From January 1 to June 30, 251 people were hanged in Iran compared with 117 in the first half of last year, Norway-based Iran Human Rights (IHR) said in a report.
UN Secretary-General Antonio Guterres had expressed concern last month over the rise in executions, with Iran again executing drug offenders in high numbers and many people from ethnic minorities.
Iran has over the last months seen nationwide protests over economic grievances such as the rise in cost of basic staples including bread.
“There is no doubt that spreading fear to counteract the growing popular anti-regime protests is the main goal of these executions,” IHR founder Mahmood Amiry-Moghaddam told AFP.
“Only stronger international reactions and domestic campaigns against the executions can raise the political cost of these executions for the authorities and stop the increasing trend,” he said.

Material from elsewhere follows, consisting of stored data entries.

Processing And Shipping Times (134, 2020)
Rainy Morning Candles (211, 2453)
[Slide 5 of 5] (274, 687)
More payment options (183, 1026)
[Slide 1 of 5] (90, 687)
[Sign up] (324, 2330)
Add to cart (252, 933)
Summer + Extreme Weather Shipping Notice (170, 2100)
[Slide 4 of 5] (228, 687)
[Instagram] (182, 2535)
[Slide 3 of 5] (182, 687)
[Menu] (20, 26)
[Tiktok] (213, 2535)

He noted that 137 of the executions had taken place since the new wave of protests started on May 7. Six women were also among those executed, IHR said.
According to IHR, eight prisoners were executed on rape and murder charges at the Rajai Shahr prison outside Tehran on Wednesday alone.
There is also particular concern among activists over the disproportionately high numbers of Iran’s non-Persian ethnic minorities — especially Baluch and Kurds — who are being executed.
IHR said that it has in this period counted the executions of 67 prisoners from the Baluch minority, who adhere to the Sunni strain of Islam in mainly Shiite Iran and live in the southeast of the country.
Activists had also expressed dismay over the June 20 execution of a Kurdish man named Firuz Musalou, who had been convicted on charges of membership of the outlawed Kurdistan Workers Party (PKK) that has waged an insurgency in neighboring Turkey.
His sentence was carried out in secret without his family being informed.
Amnesty International’s annual report on the death penalty had said in 2021 the number of executions had risen 28 percent to 314, the highest since 2017 and reversing declines since then.
It noted that at least 19 percent of the recorded executions were members of the Baluch ethnic minority, who form just up to five percent of Iran’s population overall.
Executions in Iran had fallen since 2017 when amendments to the country’s anti-narcotics law came into effect that reduced the number of convicts sentenced to death on drug-related charges.
“The secretary-general is deeply concerned by the increase of executions, including for drug-related offenses,” said Nada Al-Nashif, the UN’s deputy high commissioner for human rights, as she presented Guterres’ report on Iran in June.
“The death penalty continues to be imposed on the basis of charges not amounting to ‘most serious crimes’ and in ways incompatible with fair trial standards,” she added.
IHR said its tally of executions includes only those published in official media or which are confirmed by at least two independent sources, meaning the real number could be higher.